I'll be honest, that after 8 months dealing with the BBC I'm only at stage 2 (of 3) in and still waiting for a reply on that one. I've similarly followed this one up but they claim they have had a mysterious fault... rather a long-lived one. Funny how the replies suddenly started to filter through after I sent a polite, if strongly worded, letter to my contact at the BBC Trust.

This is a minor issue for me and one that I'm just going to pick at - but the whole BBC needs a radical overhaul and this is just one area - albeit a large one.
My hunch is, one letter from one individual will produce a nice "thank you for writing" response, but to get their attention, many letters on the same subject will precipitate thinking about the issue.
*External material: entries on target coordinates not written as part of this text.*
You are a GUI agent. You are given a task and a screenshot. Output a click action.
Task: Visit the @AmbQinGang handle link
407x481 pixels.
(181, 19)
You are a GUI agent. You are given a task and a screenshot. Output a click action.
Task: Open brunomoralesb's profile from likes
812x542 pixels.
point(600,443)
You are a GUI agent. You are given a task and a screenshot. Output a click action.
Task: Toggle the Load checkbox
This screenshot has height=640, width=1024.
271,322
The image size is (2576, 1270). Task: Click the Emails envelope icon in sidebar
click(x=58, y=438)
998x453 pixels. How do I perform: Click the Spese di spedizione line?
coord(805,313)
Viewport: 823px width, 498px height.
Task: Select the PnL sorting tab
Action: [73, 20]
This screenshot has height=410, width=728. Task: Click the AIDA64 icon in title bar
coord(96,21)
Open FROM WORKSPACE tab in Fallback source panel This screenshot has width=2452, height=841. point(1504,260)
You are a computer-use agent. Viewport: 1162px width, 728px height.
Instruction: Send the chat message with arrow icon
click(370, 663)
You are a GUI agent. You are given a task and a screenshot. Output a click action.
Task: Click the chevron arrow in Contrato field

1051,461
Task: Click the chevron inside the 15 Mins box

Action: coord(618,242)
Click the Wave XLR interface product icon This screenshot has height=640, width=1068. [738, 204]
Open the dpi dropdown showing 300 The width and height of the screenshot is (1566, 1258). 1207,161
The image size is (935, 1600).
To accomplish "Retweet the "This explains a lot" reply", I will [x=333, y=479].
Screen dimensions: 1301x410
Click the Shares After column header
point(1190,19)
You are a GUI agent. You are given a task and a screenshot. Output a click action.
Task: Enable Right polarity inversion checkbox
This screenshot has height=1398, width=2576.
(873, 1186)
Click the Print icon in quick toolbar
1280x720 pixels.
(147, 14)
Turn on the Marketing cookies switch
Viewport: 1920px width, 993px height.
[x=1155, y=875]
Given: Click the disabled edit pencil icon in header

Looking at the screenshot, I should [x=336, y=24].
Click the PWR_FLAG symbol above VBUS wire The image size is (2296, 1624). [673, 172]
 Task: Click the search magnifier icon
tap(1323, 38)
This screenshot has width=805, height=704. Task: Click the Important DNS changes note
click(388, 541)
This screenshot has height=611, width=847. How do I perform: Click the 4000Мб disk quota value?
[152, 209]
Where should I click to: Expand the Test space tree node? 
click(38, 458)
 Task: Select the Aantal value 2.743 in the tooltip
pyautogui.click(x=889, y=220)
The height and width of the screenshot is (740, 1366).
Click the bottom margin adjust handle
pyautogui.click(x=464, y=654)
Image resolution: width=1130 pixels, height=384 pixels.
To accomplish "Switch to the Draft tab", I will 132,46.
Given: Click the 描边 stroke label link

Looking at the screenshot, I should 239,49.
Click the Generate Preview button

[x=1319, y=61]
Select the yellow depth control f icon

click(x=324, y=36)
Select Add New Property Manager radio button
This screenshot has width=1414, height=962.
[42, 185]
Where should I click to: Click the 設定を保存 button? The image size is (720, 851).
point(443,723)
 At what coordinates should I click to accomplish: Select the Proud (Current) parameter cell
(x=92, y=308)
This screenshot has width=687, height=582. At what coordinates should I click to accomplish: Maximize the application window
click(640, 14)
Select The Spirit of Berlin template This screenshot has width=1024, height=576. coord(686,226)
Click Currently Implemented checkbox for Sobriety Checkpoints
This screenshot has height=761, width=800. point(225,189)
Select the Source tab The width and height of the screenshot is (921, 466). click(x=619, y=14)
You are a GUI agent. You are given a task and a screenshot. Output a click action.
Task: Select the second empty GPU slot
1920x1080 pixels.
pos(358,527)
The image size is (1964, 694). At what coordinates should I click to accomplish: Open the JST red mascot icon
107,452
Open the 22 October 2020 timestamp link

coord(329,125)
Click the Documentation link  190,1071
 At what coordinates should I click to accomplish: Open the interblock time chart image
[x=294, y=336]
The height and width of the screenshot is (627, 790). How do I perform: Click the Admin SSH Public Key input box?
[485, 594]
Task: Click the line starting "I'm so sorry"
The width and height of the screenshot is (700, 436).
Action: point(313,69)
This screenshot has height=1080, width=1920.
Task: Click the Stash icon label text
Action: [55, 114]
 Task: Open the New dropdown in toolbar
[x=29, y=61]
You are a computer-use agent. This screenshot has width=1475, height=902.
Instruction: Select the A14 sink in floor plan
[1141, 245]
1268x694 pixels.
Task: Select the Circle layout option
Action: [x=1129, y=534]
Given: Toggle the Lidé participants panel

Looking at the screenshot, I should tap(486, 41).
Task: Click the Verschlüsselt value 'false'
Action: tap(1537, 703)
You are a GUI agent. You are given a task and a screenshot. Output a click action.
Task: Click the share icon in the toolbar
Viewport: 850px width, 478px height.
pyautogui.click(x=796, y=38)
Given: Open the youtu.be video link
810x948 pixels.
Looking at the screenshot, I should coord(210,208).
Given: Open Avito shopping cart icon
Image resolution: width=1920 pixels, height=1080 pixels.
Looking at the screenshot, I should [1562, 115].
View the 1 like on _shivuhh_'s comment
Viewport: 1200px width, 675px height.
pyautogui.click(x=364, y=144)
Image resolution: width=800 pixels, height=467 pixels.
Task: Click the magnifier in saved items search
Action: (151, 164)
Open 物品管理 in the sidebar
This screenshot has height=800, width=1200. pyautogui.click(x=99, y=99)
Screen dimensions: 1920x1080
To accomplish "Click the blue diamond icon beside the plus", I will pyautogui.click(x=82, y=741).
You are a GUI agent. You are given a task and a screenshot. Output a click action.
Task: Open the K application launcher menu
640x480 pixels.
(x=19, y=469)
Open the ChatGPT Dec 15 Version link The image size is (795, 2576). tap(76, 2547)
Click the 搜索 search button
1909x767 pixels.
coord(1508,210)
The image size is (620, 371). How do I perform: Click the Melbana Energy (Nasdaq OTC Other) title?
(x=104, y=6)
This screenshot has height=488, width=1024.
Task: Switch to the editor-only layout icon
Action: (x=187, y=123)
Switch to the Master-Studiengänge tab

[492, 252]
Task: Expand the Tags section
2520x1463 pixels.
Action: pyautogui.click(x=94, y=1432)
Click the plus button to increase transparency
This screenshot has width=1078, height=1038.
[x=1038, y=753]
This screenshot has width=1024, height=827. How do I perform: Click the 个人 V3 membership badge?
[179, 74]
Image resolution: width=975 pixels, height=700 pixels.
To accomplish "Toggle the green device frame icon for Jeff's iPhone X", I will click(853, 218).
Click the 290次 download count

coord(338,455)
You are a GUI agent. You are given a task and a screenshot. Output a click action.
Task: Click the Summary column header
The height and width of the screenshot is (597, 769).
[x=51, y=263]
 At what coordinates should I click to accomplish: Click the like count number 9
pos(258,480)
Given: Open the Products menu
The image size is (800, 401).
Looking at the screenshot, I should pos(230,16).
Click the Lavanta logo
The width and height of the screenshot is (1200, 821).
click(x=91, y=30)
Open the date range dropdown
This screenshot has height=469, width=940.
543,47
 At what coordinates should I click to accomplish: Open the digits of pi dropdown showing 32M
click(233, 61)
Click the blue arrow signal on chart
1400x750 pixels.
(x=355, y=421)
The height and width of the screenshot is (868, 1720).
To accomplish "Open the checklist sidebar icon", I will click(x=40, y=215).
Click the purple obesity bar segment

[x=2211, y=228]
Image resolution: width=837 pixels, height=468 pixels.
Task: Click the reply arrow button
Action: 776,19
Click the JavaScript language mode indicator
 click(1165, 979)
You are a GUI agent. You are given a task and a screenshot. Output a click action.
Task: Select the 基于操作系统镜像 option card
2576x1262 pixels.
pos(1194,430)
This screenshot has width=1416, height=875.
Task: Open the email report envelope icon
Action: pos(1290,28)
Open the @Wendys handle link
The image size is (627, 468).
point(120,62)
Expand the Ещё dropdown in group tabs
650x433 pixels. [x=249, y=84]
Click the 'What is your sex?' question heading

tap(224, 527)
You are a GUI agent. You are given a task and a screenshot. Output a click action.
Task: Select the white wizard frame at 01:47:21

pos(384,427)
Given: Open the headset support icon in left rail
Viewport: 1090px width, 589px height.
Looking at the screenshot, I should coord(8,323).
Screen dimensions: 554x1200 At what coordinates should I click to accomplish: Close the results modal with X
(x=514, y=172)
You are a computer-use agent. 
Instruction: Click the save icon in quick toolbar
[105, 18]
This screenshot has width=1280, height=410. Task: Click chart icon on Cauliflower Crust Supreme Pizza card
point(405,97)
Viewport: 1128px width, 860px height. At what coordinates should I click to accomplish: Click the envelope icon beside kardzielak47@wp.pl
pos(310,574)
Wan't to start a campaign?
Non-Freethinking, theistic people have huge blind spots, when it comes to their beliefs and any alternatives to them. There are people, here in America, who are expressing their "christian love" by protesting at mosques, with signs about Muhammad being a devil, and muslims burning in hell, and so on. Today, a workman who is doing some carpentry for me, asked if I knew jeezus chryst as my personal saviour. I replied that I do not, and I don't suppose he really "knows" any more about god, if such a thing is possible, than I do. He said he'll be praying for me.

I recommend watching the BBC channels for a day, or for an hour a day for a week, and log the specific times and shows that present content that confuse or collapse the distinction between morality/ethics and religious precepts. Send them the log, and remind them that this may be offensive to non-believing persons in the viewing audience. A Guardian/ICM poll in 2006 found that only 33% of British people describe themselves as "a religious person" while 82% see religion as a cause of division and tension between people. The UK has a large and growing non-religious population with 13,626,000 (23.2% of the UK population) either claiming no religion (15.1%) or not answering the question on religion at the 2001 census.

Then You could tell them that perpetuating the false belief, among religious people, that the root of morality and ethics is in religious belief, and non-believers must be amoral and unethical, is not only absurd, but nasty, as well. It would be similarly nasty, if secular programming stated that religion is stupid and detrimental to Peace. We understand that religion actually is stupid and detrimental, but it is still impolite to say so.